|Birth: ||May 22, 1840|
|Death: ||Jul. 25, 1905|
Canadian frontiersman. Son of Lewis Walsh and Margaret Morrow. Married Mary Elizabeth Mowat April 19,1870. In Early life Walsh tried his hand at many different employments, including Machinist, Railwayman, Store Clerk, Exchange Broker and Hotel Manager. Military School trained, he was drawn to the Militia, where he attained the rank of Major, and finally to the Canadian Northwest Mounted Police, and was offered a NWMP commission in May of 1873. In 1875 Walsh was sent to the Cypress Hills (in present day Saskatchewan) to establish and command a post (Fort Walsh). In early 1877 The Native American Lakota Sioux Chief Sitting Bull fled to western Canada with his five thousand member band after the June 25, 1876 defeat of General George Custer and the 7th Calvary. Responsibility fell to Walsh to handle the situation, which he did with his usual display of courage, compassion, utter and absolute bravery, and an undying committment to keeping every single promise that he made. Walsh became friends with both the Sioux and Sitting Bull and was their main defender, a role that he was ultimately unable to complete due to no fault of his own.
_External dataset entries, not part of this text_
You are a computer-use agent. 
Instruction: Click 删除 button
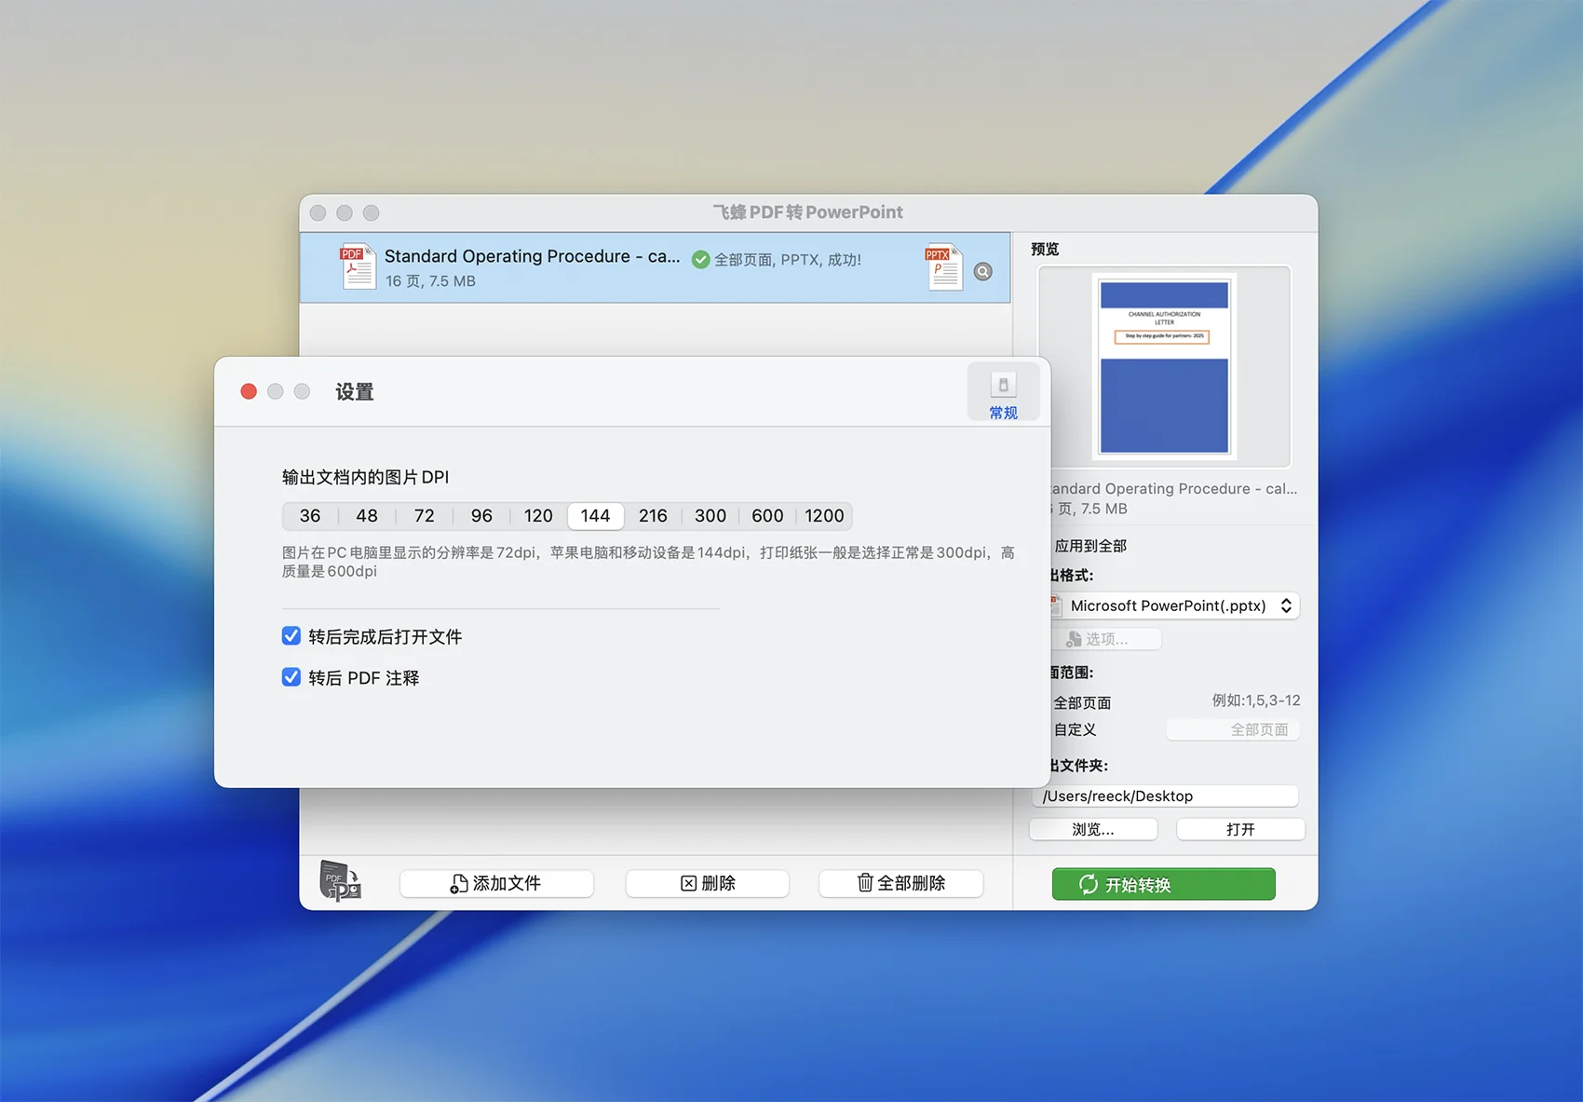[x=708, y=883]
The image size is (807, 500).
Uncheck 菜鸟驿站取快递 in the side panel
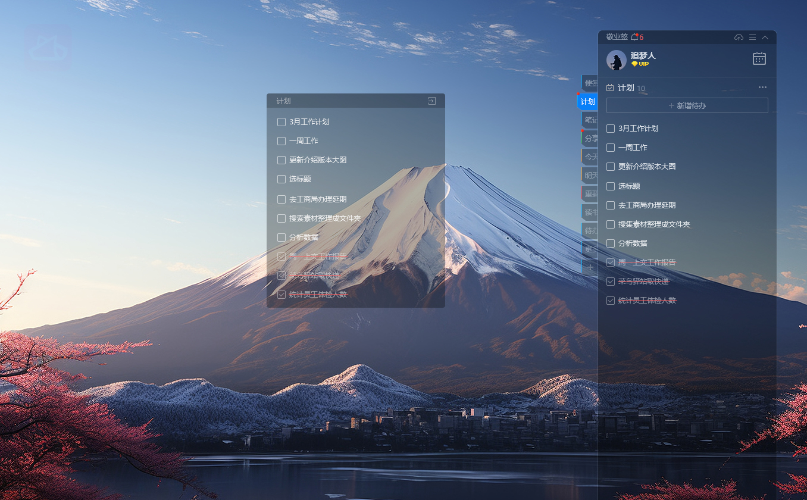pos(610,282)
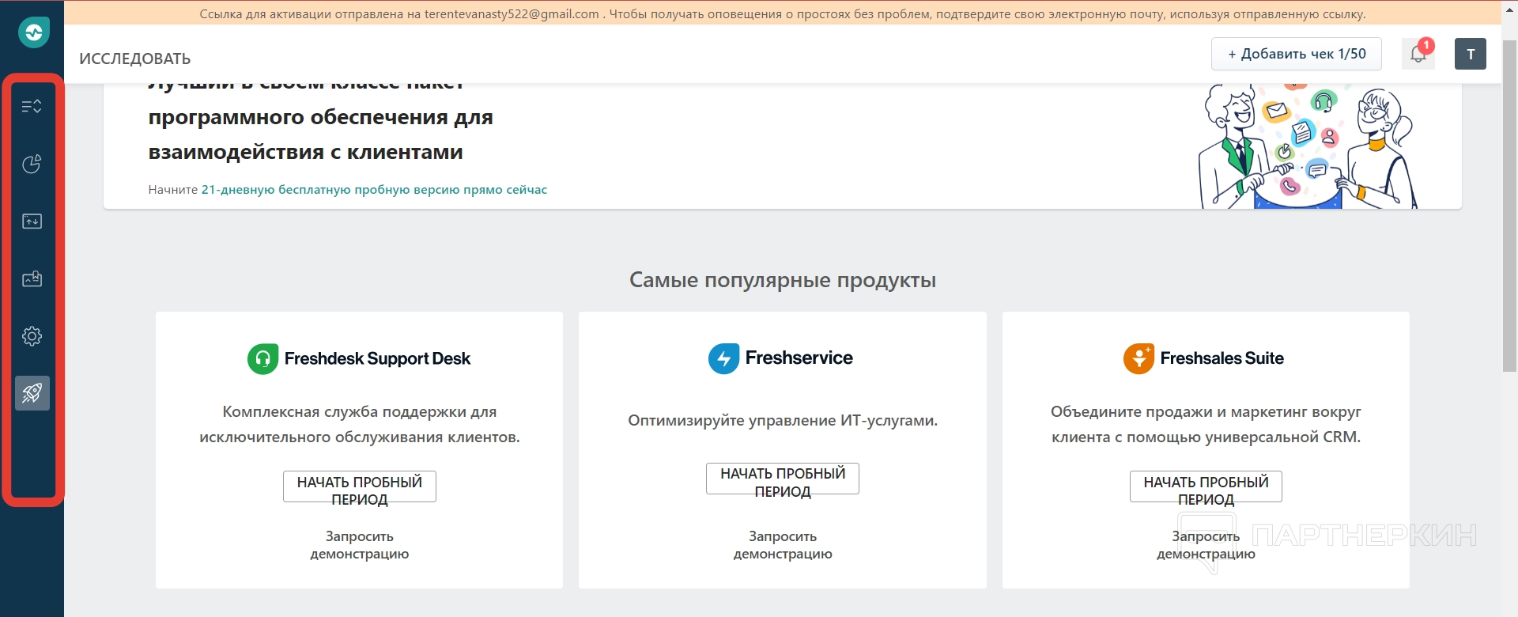The height and width of the screenshot is (617, 1518).
Task: Open settings via the gear icon
Action: pos(32,336)
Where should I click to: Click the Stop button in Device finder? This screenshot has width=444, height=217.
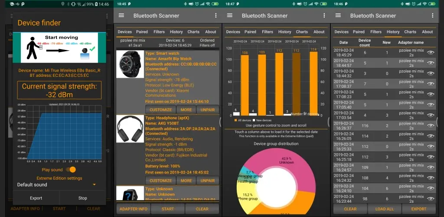coord(82,198)
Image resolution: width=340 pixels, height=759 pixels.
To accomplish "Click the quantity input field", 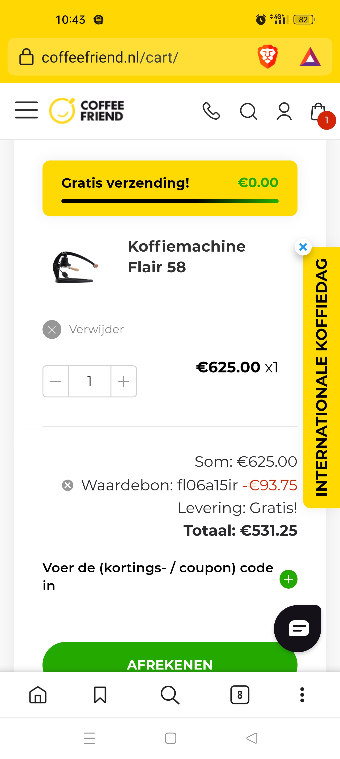I will pyautogui.click(x=90, y=381).
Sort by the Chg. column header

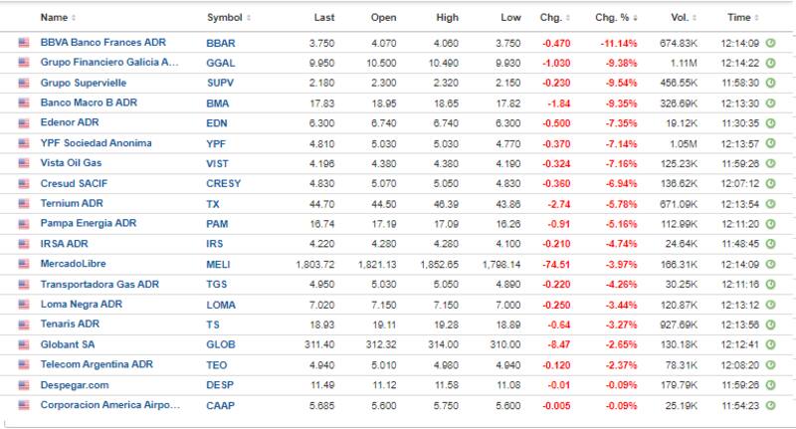553,18
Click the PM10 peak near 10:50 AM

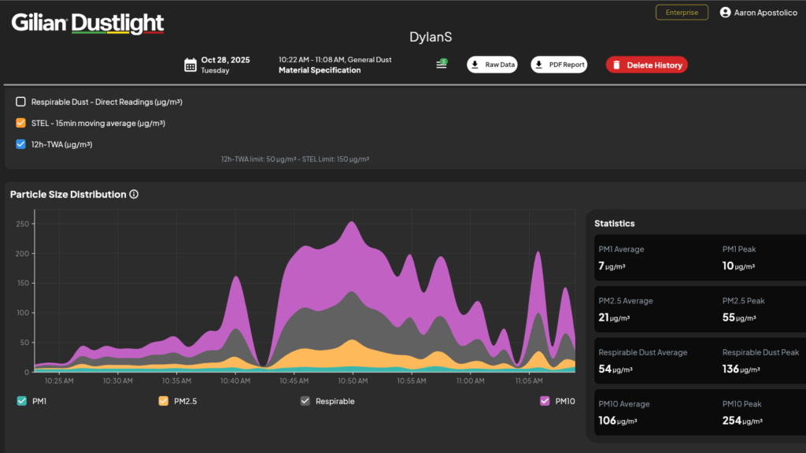[352, 222]

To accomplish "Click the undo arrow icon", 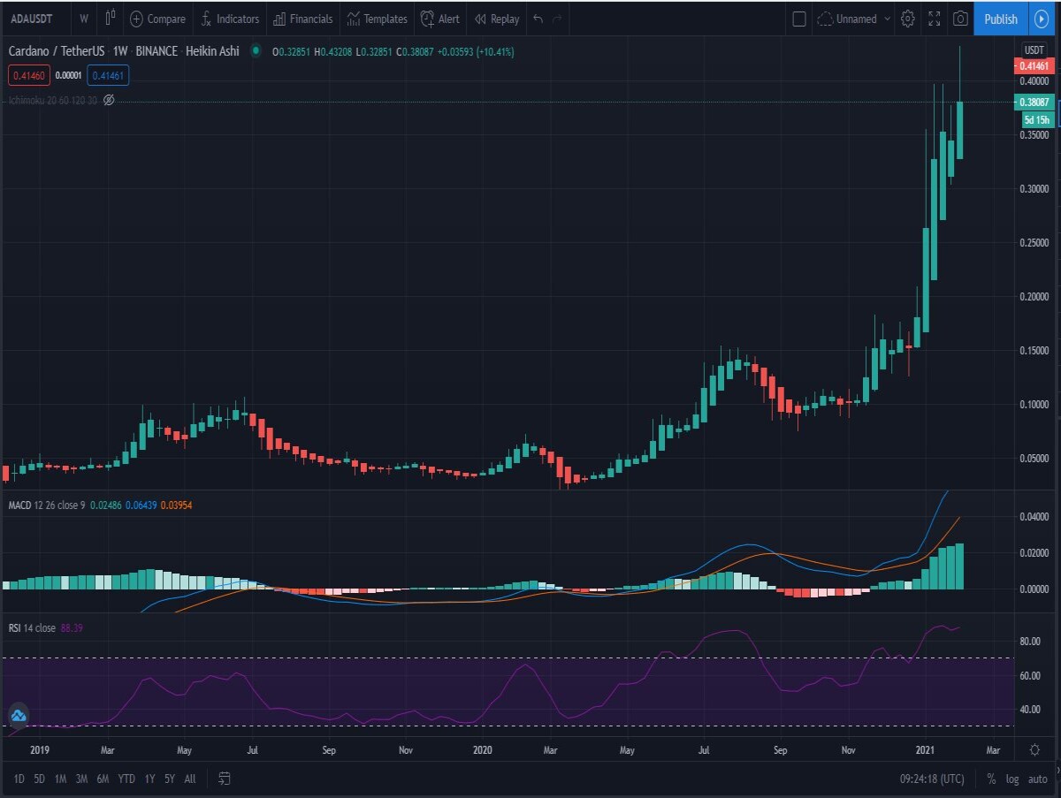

He was reassigned by the Canadian government, who desired the return of the Sioux to the United States. At their last meeting, Sitting Bull presented the ornate war bonnet that his own father had made for him, as a gift to his friend James "Long Lance" Walsh. Walsh later journeyed to the Yukon District and became it's first commissioner in 1897, during the height of the Klondike gold rush. He retired in 1898 and returned to Brockville, Ontario where he died in 1905 at age 65. He is buried in the Brockville area, however the exact location is unknown.